La cour affirme avoir condamné par contumace à la même peine sept co-accusés, dont six Français et un Congolais, pour complicité "de l'infraction d'atteinte à la sécurité intérieure de l'État".

Conseiller puis opposant de Denis Sassou-Nguesso

Le général Mokoko, ex-chef d'état-major, 71 ans, était conseiller de Denis Sassou-Nguesso, avant de décider de le défier à l'élection présidentielle de 2016. Il a été arrêté en juin 2016, après avoir refusé avec d'autres candidats de reconnaître la réélection de son rival, qui cumule près de trente-cinq ans de pouvoir.

"La décision de la cour criminelle ne nous surprend par parce que tout a débuté dans l'illégalité, en violation de l'immunité juridictionnelle de notre client", a déclaré l'avocat du général Mokoko, Me Eric Yvon Ibouanga.
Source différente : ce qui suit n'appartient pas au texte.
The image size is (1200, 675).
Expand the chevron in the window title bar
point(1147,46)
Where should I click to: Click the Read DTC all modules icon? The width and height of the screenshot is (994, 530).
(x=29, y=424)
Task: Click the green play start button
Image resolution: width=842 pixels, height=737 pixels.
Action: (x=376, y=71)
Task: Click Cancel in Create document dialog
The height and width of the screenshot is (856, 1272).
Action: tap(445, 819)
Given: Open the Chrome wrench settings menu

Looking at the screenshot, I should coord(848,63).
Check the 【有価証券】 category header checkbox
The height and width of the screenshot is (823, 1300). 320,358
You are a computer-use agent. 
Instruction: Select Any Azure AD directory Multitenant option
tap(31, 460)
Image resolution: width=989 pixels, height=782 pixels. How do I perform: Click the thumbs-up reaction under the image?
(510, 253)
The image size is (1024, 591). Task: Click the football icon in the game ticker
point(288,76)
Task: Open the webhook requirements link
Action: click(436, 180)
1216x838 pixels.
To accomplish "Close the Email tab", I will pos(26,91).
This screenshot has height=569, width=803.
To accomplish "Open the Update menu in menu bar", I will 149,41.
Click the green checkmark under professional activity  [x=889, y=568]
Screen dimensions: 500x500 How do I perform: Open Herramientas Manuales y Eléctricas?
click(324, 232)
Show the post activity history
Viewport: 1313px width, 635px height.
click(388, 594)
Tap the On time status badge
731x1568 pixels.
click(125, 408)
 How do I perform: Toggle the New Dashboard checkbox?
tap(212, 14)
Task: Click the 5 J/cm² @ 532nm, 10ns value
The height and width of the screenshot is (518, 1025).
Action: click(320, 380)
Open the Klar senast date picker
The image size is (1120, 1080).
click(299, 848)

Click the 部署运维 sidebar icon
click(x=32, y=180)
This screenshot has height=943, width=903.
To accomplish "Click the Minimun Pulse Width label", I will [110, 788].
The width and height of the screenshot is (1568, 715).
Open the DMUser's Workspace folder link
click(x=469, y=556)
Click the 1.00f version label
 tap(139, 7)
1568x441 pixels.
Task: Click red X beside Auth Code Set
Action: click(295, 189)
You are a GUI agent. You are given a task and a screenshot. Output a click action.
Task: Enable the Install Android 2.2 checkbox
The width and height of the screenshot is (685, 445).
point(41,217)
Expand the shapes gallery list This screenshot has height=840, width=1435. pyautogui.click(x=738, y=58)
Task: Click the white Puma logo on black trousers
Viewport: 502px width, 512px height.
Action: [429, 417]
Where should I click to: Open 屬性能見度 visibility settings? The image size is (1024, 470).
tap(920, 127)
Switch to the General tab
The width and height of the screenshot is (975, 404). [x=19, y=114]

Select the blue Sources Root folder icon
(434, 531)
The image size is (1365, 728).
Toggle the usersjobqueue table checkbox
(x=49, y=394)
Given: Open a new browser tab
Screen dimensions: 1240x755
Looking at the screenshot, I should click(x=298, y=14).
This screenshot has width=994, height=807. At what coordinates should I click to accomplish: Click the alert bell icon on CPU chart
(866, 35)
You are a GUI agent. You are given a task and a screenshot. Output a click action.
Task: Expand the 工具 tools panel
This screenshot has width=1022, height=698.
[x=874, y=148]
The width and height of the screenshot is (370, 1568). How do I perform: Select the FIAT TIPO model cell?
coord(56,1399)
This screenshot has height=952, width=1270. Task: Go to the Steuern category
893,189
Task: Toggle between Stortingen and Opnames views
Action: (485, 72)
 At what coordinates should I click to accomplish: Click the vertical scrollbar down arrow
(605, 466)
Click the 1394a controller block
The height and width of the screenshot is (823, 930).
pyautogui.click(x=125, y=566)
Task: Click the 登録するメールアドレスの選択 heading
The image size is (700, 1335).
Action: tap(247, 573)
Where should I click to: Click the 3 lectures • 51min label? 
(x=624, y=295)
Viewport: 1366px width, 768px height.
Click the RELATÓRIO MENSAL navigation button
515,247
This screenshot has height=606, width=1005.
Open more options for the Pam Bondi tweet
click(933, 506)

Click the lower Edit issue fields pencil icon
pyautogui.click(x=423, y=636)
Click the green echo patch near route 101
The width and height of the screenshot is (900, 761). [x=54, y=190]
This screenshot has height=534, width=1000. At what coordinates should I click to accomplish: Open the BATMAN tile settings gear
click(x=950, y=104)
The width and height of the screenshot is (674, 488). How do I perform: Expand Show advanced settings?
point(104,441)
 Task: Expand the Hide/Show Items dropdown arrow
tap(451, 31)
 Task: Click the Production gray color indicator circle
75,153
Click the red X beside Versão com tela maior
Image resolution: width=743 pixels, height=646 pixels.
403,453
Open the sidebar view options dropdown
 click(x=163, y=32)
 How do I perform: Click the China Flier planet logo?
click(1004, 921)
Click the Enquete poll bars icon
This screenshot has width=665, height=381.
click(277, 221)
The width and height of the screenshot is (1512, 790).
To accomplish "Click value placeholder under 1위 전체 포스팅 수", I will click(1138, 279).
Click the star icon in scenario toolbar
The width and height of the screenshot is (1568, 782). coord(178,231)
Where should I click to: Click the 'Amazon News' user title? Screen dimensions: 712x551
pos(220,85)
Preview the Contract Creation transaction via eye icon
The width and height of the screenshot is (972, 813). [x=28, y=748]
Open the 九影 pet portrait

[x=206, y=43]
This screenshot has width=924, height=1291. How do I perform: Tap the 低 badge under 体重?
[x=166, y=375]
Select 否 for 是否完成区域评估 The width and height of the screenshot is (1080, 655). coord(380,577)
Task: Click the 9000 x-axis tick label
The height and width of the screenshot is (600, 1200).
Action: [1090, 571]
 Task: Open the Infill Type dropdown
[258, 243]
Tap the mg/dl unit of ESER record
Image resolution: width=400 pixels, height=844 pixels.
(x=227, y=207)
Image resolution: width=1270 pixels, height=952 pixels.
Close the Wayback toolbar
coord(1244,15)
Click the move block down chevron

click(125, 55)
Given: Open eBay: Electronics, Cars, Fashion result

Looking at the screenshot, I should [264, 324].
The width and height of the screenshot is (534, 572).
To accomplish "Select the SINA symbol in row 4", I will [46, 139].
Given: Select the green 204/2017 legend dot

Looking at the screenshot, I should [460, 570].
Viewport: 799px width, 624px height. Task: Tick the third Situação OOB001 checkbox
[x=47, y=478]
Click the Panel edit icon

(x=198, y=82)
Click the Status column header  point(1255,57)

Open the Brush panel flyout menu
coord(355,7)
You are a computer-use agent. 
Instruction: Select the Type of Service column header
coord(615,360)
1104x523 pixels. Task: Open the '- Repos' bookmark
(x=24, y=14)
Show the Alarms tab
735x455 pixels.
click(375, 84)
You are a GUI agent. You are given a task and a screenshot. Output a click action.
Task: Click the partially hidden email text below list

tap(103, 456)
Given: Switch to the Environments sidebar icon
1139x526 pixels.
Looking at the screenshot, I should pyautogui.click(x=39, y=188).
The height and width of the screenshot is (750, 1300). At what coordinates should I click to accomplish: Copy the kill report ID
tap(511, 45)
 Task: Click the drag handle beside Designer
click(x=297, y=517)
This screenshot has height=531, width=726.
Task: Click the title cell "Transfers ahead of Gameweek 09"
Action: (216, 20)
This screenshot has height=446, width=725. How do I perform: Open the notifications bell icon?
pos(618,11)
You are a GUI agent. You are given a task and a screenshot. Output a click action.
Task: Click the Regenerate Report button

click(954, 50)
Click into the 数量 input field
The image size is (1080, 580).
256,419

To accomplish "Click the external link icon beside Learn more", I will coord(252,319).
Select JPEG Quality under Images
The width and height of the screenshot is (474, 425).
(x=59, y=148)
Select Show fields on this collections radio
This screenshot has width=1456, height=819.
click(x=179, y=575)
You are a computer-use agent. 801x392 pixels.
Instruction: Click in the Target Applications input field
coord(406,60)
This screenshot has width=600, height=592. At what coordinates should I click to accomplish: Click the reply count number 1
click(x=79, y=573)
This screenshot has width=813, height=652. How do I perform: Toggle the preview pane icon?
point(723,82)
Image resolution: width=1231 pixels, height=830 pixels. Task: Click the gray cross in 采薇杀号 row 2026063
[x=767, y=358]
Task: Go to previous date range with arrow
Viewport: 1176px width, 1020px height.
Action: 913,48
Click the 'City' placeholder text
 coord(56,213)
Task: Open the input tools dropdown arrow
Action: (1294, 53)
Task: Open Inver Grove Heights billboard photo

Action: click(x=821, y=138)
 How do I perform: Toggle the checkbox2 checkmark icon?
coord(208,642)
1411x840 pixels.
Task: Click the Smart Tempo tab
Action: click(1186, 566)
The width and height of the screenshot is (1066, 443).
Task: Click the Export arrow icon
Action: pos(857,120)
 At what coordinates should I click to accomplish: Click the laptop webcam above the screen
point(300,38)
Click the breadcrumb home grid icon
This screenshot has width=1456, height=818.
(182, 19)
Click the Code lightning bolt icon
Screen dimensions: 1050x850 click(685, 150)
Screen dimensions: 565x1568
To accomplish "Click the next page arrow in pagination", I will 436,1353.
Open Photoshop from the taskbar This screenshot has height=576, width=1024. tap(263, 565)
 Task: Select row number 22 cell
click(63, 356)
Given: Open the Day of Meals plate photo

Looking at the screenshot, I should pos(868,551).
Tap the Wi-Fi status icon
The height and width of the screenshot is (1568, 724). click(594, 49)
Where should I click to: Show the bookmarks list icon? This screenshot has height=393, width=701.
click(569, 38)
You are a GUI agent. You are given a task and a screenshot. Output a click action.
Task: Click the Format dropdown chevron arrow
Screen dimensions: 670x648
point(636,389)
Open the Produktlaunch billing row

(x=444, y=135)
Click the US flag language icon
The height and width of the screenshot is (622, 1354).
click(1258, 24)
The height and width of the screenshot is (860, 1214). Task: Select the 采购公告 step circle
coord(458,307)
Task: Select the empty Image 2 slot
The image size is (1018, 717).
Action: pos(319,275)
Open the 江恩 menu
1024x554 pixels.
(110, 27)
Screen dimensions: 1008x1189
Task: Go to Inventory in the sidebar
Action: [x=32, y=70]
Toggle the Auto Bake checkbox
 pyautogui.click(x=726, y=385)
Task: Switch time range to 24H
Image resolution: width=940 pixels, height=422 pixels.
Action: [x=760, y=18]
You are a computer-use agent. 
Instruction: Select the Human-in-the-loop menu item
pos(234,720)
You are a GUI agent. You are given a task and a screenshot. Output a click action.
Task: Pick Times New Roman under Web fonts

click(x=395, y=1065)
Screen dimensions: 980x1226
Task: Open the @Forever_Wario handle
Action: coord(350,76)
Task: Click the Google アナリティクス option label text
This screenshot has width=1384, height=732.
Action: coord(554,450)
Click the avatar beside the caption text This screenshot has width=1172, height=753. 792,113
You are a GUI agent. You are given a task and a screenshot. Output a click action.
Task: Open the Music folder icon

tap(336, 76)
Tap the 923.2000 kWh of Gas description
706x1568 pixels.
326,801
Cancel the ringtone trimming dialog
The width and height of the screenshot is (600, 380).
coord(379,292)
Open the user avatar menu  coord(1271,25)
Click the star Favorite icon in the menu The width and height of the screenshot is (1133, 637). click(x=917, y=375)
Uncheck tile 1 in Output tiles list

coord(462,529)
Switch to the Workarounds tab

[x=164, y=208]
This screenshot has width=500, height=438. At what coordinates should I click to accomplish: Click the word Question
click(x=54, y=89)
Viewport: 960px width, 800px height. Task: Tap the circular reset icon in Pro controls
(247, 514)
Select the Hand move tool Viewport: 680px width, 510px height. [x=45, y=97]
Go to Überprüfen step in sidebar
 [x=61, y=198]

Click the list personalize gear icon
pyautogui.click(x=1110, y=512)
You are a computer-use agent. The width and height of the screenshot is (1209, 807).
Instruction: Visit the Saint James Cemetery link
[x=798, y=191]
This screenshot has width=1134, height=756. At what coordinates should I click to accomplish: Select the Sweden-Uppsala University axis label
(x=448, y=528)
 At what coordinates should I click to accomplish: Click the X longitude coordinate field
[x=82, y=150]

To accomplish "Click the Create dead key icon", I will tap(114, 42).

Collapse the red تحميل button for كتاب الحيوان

Sa défense affirme qu'il tient son immunité de son titre de "dignitaire de la République", un argument réfuté par l'accusation.

"C'est un jugement qui nous satisfait compte tenu de la gravité de l'infraction et des éléments qu'il y avait dans le dossier", a déclaré un des avocats de l'État congolais, Me Gérard Deviller.